Aufgaben:
1. Gib aus dem Text über die Amokfahrt in Trier einen Abschnitt wörtlich wieder. Beginne bei den Worten „Anwalt des Amokfahrers“ und höre nach „psychiatrischen Krankenhaus angeordnet.“ auf.
2. Fasse im Text über die Amokfahrt in Trier den Absatz, der mit „Einen Tag nach dem Urteil“ beginnt, als kurze Liste zusammen, ohne seine wesentlichen Fakten wegzulassen.
3. Knüpfe an den letzten Satz des Textes über die Amokfahrt in Trier an und schreibe den Text weiter.

Lesetext:
'''
Trier

Anwalt des Amokfahrers legt nach dem Urteil Revision ein

Polizeiaufgebot in Trier nach der Amokfahrt am 1. Dezember 2020

Polizeiaufgebot in Trier nach der Amokfahrt am 1. Dezember 2020 Foto: Editpress/Frank Göbel

Einen Tag nach dem Urteil zur tödlichen Amokfahrt in Trier hat die Verteidigung Revision eingelegt. Das teilte die Sprecherin des Landgerichts Trier am Mittwoch auf Anfrage der Deutschen Presse-Agentur mit. Der Amokfahrer war am Dienstag wegen mehrfachen Mordes und mehrfachen versuchten Mordes zu einer lebenslangen Gefängnisstrafe verurteilt worden. Zudem hatte das Gericht die besondere Schwere der Schuld festgestellt und wegen einer psychischen Erkrankung des 52-Jährigen dessen Unterbringung in einem geschlossenen psychiatrischen Krankenhaus angeordnet.
'''
Angezeigte Datensätze:
'''
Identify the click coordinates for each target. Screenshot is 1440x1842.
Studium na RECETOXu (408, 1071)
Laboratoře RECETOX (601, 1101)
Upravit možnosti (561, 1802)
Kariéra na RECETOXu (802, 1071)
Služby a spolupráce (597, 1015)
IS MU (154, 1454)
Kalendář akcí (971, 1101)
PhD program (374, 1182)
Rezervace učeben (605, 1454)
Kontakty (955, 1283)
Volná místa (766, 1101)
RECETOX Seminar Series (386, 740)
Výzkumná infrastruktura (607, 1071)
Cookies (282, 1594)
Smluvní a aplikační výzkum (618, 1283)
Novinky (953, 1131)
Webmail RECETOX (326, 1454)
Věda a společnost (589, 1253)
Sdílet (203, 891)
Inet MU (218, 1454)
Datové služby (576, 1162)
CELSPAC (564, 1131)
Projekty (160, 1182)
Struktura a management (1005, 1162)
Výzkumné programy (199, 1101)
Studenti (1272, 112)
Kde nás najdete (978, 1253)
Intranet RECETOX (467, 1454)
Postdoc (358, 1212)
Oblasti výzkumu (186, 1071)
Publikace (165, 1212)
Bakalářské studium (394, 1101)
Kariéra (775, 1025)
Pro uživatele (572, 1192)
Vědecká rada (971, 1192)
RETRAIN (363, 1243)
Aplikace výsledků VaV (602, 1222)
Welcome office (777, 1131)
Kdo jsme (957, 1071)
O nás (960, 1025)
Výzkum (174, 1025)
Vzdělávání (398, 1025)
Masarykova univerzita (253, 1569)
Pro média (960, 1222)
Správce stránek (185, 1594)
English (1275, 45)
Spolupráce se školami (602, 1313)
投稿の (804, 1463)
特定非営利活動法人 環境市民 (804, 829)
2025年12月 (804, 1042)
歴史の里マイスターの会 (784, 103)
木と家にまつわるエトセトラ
'''
Erwartete Lösungen:
1.
Anwalt des Amokfahrers legt nach dem Urteil Revision ein

Polizeiaufgebot in Trier nach der Amokfahrt am 1. Dezember 2020

Polizeiaufgebot in Trier nach der Amokfahrt am 1. Dezember 2020 Foto: Editpress/Frank Göbel

Einen Tag nach dem Urteil zur tödlichen Amokfahrt in Trier hat die Verteidigung Revision eingelegt. Das teilte die Sprecherin des Landgerichts Trier am Mittwoch auf Anfrage der Deutschen Presse-Agentur mit. Der Amokfahrer war am Dienstag wegen mehrfachen Mordes und mehrfachen versuchten Mordes zu einer lebenslangen Gefängnisstrafe verurteilt worden. Zudem hatte das Gericht die besondere Schwere der Schuld festgestellt und wegen einer psychischen Erkrankung des 52-Jährigen dessen Unterbringung in einem geschlossenen psychiatrischen Krankenhaus angeordnet.

2.
- Einen Tag nach dem Urteil hat die Verteidigung des Amokfahrers Revision eingelegt.
- Das teilte die Sprecherin des Landgerichts Trier am Mittwoch der Deutschen Presse-Agentur mit.
- Am Dienstag wurde der 52-Jährige wegen mehrfachen Mordes und mehrfachen versuchten Mordes zu lebenslanger Haft verurteilt.
- Das Gericht stellte die besondere Schwere der Schuld fest.
- Wegen einer psychischen Erkrankung ordnete es seine Unterbringung in einem geschlossenen psychiatrischen Krankenhaus an.

3.
Das Gericht sah es als erwiesen an, dass der Deutsche bei der Amokfahrt am 1. Dezember 2020 mit seinem Geländewagen durch die Trierer Fußgängerzone raste, um möglichst viele Menschen zu töten oder zu verletzen. Bei der Tat starben fünf Menschen, darunter ein Baby. Zudem gab es zahlreiche Verletzte und Traumatisierte. Der Mann leidet an einer paranoiden Schizophrenie mit Wahnvorstellungen – und hat im einjährigen Prozess zu den Vorwürfen geschwiegen.